3.6 Postoperative treatment
3.6.1 Routine treatment: elevate the affected limb, routinely use antibiotics for 3-5 d, dehydration and decongestant drug application; remove the stitches 2 weeks after surgery, and according to the specific situation, the stitches removal time can be extended appropriately.
3.6.2 Pay attention to postoperative drainage: 30 cases in this group used Redon high negative pressure drainage system with vacuum design, and the negative pressure in the drainage bottle could reach 98 kPa, and 30 cases used ordinary negative pressure suction ball with non-vacuum design, which could provide low negative pressure of 10-2 OKPa. As a result, one case of wound infection and two cases of delayed wound healing occurred in the normal negative pressure group, while no l case of infection and delayed healing procedure occurred in the high negative pressure group. And it has been shown [7, 8] that continuous high negative pressure drainage can make the layers of the wound wall closely adhere to form intra-tissue fixation, improve microcirculation, enhance local blood supply, improve the proliferation of cells in the tissue as well as promote the growth of granulation tissue, and accelerate the healing of the wound; our experience is that adequate drainage, which is conducive to reducing postoperative swelling, is conducive to reducing the incidence of wound infection and delayed healing.
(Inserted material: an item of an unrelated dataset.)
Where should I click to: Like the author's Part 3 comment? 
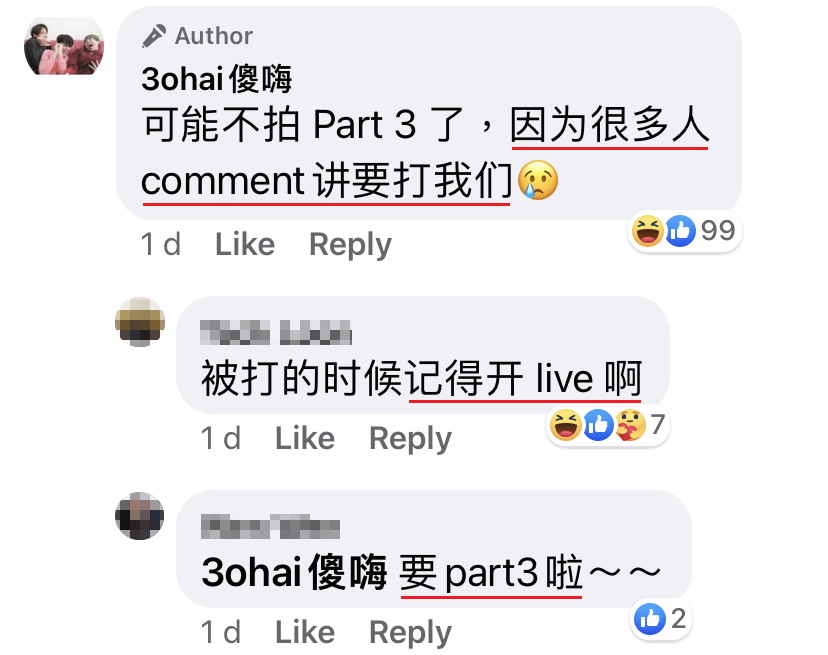245,245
3.6.3 Functional exercise After the operation, we can perform isometric muscle stretching functional exercise; after the pain is relieved 2-3 days after the operation, we can perform active and passive ankle flexion and extension exercise; after the fracture is healed 3 months after the operation, we can gradually walk with weight.
Our experience: choosing the proper timing of surgery, fine intraoperative operation, and good postoperative management, titanium plate internal fixation is an effective method to treat intra-articular fractures of the heel bone.